## ПИСЬМЕННОЕ ЗАДАНИЕ
Процитируйте целиком приведенный ниже фрагмент из записок советского химика, сохранив каждое слово и знак без изменений.

──────── ВЫБРАННЫЙ ФРАГМЕНТ

Записки советского химика

Oct 16, 2005 00:05

A.М. Шкроб
Всему свое время

Государственный союзный экспериментальный завод красителей - так пышно он назывался - был построен на окраине подмосковного городка Долгопрудный. То ли просто так, то ли по репарациям мы вывезли из Германии кучу оборудования, патентов и рецептов с заводов "Агфа", выпускавших цветную пленку, и здесь все это возродилось к новой жизни. Собственно пленку на ГСЭЗК не делали, но зато в небольших и по-своему уютных цехах варили великое множество разных веществ, которые добавляют в фотографические эмульсии, чтобы сделать их чувствительными, цветными, хорошо смачивающими подложку и т.д. Вы даже не представляете, сколько всяких добавок и присадок - очень сложных органических соединений - нужно синтезировать, чтобы в семейном альбоме появилось цветное фото любимой киски.

────────────────
──────── СТРОКИ ДАННЫХ

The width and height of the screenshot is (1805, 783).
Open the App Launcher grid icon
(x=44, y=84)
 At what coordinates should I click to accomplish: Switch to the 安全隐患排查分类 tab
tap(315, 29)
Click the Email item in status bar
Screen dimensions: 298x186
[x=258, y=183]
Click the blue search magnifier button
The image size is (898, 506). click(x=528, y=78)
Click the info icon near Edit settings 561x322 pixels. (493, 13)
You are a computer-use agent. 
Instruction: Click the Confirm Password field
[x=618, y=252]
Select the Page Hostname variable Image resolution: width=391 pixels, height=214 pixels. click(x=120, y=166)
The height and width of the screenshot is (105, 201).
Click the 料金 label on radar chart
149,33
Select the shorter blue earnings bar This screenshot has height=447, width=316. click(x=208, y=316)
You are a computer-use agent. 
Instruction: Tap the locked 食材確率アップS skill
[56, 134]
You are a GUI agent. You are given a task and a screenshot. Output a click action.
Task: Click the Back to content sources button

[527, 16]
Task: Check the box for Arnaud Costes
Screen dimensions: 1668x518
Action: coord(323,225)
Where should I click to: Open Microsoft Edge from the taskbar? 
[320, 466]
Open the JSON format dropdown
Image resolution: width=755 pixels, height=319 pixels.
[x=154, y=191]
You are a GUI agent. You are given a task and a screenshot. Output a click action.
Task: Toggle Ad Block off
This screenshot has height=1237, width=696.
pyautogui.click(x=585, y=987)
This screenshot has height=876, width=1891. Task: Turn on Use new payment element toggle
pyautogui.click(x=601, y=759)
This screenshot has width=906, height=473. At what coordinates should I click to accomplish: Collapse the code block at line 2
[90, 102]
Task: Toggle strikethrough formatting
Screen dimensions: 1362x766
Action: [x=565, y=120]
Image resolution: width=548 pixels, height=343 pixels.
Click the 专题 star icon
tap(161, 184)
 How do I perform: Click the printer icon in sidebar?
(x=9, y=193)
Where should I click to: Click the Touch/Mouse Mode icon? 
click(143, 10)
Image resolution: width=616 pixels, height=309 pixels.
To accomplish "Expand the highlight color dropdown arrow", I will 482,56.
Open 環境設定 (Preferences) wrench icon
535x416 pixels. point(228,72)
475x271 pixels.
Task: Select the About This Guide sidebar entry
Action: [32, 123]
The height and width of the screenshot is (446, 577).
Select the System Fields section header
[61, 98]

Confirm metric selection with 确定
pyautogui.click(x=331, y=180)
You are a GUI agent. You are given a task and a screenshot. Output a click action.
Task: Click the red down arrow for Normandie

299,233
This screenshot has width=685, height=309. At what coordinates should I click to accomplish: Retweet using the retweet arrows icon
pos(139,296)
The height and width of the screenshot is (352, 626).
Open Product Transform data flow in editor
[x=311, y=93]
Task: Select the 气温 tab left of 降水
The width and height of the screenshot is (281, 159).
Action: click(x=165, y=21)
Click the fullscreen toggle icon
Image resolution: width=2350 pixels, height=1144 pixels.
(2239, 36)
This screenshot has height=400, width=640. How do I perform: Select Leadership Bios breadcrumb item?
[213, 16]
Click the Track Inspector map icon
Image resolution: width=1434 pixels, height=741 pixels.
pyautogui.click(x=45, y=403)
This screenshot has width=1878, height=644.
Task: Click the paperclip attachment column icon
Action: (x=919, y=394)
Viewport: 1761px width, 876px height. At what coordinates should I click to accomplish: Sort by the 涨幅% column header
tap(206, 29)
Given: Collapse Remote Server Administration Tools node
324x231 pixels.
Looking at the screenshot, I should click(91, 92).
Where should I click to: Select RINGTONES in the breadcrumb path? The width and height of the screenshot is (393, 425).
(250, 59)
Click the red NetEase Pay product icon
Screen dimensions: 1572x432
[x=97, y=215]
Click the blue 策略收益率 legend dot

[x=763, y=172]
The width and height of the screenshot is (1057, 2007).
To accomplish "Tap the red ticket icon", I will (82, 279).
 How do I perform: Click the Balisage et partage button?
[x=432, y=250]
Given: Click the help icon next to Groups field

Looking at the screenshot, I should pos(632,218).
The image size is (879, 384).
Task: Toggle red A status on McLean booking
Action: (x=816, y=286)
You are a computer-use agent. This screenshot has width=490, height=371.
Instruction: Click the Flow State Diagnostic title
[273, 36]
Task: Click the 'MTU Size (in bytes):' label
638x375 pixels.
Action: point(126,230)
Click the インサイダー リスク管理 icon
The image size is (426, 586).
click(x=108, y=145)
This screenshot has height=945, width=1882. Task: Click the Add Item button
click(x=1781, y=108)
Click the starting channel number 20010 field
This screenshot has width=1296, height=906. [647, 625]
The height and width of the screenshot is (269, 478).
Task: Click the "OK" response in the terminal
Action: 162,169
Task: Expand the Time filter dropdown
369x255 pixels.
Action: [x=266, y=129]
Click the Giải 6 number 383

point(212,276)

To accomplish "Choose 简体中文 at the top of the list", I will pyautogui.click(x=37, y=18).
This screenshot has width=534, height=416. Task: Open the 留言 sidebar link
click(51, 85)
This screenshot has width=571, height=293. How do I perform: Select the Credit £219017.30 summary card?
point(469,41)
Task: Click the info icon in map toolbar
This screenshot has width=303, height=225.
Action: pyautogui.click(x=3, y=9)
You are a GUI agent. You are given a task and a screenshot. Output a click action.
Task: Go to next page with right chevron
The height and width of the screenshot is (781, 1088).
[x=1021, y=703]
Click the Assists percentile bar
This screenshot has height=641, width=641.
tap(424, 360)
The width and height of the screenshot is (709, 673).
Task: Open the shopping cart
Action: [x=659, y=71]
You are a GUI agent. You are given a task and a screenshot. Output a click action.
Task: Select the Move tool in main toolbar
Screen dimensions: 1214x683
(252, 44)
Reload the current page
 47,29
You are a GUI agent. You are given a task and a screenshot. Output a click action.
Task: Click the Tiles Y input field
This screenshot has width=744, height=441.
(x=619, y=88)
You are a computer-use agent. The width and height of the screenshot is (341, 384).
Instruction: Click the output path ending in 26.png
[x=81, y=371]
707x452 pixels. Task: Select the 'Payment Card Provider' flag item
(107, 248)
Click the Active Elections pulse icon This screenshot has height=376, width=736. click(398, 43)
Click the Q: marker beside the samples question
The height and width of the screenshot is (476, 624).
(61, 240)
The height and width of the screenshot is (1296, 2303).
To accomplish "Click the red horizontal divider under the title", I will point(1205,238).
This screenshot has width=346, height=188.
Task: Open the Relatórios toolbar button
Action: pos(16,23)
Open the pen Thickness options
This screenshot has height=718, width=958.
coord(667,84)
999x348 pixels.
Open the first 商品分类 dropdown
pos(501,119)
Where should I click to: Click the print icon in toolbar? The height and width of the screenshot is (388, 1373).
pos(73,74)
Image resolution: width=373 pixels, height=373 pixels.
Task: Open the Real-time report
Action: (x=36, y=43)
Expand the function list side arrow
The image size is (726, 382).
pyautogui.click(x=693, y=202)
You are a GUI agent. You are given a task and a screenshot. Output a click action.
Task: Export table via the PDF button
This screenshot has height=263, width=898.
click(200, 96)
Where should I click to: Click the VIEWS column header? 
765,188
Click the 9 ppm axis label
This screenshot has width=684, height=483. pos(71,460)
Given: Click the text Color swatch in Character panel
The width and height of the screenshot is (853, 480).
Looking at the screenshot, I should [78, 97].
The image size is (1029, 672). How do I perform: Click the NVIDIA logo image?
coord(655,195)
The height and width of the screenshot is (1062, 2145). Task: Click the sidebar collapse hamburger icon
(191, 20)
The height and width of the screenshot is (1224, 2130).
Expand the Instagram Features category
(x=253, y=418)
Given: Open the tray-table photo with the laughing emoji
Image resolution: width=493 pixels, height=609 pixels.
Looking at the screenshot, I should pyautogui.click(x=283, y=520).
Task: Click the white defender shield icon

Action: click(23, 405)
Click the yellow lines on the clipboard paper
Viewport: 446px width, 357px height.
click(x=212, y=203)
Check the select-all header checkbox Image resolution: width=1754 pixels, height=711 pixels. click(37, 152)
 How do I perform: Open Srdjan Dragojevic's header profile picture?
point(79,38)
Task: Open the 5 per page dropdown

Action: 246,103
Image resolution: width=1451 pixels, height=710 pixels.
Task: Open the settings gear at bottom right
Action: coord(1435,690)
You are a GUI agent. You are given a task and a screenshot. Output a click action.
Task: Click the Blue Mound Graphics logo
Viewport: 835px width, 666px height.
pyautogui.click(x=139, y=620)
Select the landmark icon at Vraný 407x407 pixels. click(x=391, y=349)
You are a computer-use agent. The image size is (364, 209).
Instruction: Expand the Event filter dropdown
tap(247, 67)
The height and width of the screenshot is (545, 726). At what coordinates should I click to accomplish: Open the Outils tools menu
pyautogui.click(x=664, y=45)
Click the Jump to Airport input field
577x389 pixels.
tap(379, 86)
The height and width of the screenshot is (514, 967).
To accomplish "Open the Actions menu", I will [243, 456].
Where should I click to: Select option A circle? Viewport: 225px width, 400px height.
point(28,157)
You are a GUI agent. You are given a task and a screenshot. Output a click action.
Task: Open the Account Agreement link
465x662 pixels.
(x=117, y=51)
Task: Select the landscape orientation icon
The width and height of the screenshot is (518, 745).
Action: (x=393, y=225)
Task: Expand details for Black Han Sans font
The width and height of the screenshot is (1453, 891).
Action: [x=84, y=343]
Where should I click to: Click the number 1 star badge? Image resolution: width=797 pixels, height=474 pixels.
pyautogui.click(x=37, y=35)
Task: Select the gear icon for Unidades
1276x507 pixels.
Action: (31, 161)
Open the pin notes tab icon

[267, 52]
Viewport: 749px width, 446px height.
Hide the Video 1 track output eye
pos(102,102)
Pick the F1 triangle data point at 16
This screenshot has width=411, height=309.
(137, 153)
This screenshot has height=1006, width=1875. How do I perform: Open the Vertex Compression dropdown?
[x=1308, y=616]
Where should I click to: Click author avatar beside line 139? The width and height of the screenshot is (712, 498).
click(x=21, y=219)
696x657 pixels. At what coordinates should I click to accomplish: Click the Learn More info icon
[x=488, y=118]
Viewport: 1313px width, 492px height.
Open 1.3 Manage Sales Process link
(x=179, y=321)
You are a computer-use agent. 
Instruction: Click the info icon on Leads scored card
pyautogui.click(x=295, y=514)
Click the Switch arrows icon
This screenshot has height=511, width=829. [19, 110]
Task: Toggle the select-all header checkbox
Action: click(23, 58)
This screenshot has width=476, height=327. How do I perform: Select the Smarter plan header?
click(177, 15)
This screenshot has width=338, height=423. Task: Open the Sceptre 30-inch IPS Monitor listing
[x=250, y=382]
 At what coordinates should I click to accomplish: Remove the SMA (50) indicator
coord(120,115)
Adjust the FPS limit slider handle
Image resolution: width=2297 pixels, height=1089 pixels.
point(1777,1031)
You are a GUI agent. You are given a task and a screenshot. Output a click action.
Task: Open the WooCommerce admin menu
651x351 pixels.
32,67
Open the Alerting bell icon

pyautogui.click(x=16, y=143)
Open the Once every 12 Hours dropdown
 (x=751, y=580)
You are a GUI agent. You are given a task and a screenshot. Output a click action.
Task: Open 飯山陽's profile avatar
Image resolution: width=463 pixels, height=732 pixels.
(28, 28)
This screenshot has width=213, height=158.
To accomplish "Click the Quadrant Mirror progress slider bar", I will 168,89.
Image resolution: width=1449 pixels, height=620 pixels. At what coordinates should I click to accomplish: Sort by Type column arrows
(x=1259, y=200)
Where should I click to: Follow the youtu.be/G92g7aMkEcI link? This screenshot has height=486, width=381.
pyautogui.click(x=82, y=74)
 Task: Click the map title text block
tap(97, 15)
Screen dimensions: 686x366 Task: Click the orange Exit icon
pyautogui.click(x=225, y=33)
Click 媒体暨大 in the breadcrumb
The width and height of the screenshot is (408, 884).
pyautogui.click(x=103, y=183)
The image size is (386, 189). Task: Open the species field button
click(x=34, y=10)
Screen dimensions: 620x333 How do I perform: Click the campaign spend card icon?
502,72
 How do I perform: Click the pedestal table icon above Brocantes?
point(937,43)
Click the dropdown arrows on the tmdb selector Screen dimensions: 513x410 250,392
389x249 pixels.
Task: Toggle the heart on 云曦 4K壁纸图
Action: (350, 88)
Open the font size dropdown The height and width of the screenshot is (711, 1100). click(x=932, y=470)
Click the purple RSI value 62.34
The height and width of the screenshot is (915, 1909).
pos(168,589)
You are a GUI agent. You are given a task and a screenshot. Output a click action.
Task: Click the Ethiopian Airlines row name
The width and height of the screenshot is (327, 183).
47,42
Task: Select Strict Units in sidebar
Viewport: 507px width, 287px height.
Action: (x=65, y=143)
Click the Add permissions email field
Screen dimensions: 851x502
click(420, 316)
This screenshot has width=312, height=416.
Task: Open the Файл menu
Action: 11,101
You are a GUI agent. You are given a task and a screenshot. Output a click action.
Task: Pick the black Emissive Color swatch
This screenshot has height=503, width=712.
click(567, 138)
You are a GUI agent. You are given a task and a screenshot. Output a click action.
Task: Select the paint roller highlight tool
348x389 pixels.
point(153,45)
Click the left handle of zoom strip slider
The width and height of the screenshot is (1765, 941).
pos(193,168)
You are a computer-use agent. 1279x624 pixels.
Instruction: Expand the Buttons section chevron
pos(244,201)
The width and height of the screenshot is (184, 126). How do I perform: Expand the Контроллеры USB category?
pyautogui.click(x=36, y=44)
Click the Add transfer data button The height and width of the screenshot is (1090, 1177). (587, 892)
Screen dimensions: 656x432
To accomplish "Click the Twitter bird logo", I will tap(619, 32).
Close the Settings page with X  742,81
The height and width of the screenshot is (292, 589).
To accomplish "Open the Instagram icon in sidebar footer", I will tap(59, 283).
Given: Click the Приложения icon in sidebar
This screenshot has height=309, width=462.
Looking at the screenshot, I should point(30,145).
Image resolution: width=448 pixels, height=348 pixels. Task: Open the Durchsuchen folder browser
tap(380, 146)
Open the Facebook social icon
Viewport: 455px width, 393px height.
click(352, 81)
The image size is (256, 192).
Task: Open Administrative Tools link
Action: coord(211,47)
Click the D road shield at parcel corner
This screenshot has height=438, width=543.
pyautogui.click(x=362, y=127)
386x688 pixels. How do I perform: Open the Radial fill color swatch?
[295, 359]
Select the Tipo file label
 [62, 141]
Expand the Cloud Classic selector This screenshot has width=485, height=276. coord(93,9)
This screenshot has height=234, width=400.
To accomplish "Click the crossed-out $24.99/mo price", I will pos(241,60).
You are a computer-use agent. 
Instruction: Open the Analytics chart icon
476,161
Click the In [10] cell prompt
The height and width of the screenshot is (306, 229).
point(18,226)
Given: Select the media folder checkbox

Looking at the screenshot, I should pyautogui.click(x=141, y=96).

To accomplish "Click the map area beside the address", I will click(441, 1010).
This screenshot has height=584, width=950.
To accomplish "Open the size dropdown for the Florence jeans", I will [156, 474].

────────────────

## ОТВЕТ НА ЗАДАНИЕ
Записки советского химика

Oct 16, 2005 00:05

A.М. Шкроб
Всему свое время

Государственный союзный экспериментальный завод красителей - так пышно он назывался - был построен на окраине подмосковного городка Долгопрудный. То ли просто так, то ли по репарациям мы вывезли из Германии кучу оборудования, патентов и рецептов с заводов "Агфа", выпускавших цветную пленку, и здесь все это возродилось к новой жизни. Собственно пленку на ГСЭЗК не делали, но зато в небольших и по-своему уютных цехах варили великое множество разных веществ, которые добавляют в фотографические эмульсии, чтобы сделать их чувствительными, цветными, хорошо смачивающими подложку и т.д. Вы даже не представляете, сколько всяких добавок и присадок - очень сложных органических соединений - нужно синтезировать, чтобы в семейном альбоме появилось цветное фото любимой киски.